▶ _Work to be completed_
Everything from the line containing "Gerbille (645, 158)" through the end of the entries below must be set down exactly, and nothing else.

▶ _Records provided_
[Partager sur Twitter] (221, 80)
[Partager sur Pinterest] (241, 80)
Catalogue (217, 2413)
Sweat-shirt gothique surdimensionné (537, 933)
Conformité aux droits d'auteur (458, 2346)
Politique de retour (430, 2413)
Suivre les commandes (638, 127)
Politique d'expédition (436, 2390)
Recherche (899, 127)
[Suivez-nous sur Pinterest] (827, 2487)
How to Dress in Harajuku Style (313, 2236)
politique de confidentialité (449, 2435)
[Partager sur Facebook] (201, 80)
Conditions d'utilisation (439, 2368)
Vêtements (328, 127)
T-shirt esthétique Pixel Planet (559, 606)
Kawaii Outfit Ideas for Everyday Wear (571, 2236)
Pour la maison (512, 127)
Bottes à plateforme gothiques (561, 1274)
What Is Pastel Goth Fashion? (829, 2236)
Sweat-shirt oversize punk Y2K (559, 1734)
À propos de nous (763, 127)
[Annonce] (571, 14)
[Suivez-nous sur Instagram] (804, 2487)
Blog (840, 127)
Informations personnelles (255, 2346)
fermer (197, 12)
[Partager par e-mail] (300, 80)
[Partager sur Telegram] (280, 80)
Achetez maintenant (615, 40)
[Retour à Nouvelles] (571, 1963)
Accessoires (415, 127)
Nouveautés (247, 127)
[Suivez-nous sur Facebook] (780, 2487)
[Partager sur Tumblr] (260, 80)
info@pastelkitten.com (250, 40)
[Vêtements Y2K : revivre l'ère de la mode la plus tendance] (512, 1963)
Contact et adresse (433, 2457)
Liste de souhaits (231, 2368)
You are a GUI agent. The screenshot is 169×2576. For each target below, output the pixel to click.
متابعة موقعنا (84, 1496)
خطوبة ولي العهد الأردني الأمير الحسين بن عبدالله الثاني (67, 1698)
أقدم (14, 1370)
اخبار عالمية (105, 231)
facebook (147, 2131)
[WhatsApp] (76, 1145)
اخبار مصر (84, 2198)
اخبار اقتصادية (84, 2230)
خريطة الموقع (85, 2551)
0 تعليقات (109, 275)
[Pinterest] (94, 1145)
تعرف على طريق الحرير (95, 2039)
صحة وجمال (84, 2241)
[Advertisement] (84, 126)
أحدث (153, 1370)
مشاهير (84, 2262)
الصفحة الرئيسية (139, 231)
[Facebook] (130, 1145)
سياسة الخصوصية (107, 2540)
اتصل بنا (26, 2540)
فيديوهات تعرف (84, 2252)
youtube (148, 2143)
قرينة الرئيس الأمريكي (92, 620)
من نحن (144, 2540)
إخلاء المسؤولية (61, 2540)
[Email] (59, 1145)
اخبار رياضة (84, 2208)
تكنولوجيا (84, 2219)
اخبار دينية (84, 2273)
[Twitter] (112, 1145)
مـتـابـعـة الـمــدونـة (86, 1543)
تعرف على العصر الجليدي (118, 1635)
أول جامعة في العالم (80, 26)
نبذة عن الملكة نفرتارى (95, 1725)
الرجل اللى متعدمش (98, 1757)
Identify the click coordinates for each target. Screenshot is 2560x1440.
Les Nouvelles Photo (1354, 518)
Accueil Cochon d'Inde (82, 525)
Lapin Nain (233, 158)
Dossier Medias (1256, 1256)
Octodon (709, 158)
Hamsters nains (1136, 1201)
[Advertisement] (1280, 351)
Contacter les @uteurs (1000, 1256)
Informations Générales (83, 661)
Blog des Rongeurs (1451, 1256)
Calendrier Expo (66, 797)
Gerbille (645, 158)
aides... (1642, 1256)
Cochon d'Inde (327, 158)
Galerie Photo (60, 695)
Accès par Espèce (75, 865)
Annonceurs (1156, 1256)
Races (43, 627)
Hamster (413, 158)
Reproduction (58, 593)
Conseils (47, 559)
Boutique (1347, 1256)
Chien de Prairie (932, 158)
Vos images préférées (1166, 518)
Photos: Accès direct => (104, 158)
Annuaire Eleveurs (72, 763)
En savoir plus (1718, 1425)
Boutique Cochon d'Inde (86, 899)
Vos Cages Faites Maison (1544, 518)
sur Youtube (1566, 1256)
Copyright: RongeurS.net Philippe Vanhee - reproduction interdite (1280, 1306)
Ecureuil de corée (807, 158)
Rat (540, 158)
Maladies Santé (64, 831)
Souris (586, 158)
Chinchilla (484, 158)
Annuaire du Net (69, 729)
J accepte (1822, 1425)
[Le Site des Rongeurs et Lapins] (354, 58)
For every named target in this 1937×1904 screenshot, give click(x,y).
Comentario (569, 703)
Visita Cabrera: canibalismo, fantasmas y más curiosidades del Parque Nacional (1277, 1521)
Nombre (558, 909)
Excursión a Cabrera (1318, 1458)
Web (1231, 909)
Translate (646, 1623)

▶ _Your response_
Gerbille (645, 158)
aides... (1642, 1256)
Cochon d'Inde (327, 158)
Galerie Photo (60, 695)
Accès par Espèce (75, 865)
Annonceurs (1156, 1256)
Races (43, 627)
Hamster (413, 158)
Reproduction (58, 593)
Conseils (47, 559)
Boutique (1347, 1256)
Chien de Prairie (932, 158)
Vos images préférées (1166, 518)
Photos: Accès direct => (104, 158)
Annuaire Eleveurs (72, 763)
En savoir plus (1718, 1425)
Boutique Cochon d'Inde (86, 899)
Vos Cages Faites Maison (1544, 518)
sur Youtube (1566, 1256)
Copyright: RongeurS.net Philippe Vanhee - reproduction interdite (1280, 1306)
Ecureuil de corée (807, 158)
Rat (540, 158)
Maladies Santé (64, 831)
Souris (586, 158)
Chinchilla (484, 158)
Annuaire du Net (69, 729)
J accepte (1822, 1425)
[Le Site des Rongeurs et Lapins] (354, 58)
For every named target in this 1937×1904 screenshot, give click(x,y).
Comentario (569, 703)
Visita Cabrera: canibalismo, fantasmas y más curiosidades del Parque Nacional (1277, 1521)
Nombre (558, 909)
Excursión a Cabrera (1318, 1458)
Web (1231, 909)
Translate (646, 1623)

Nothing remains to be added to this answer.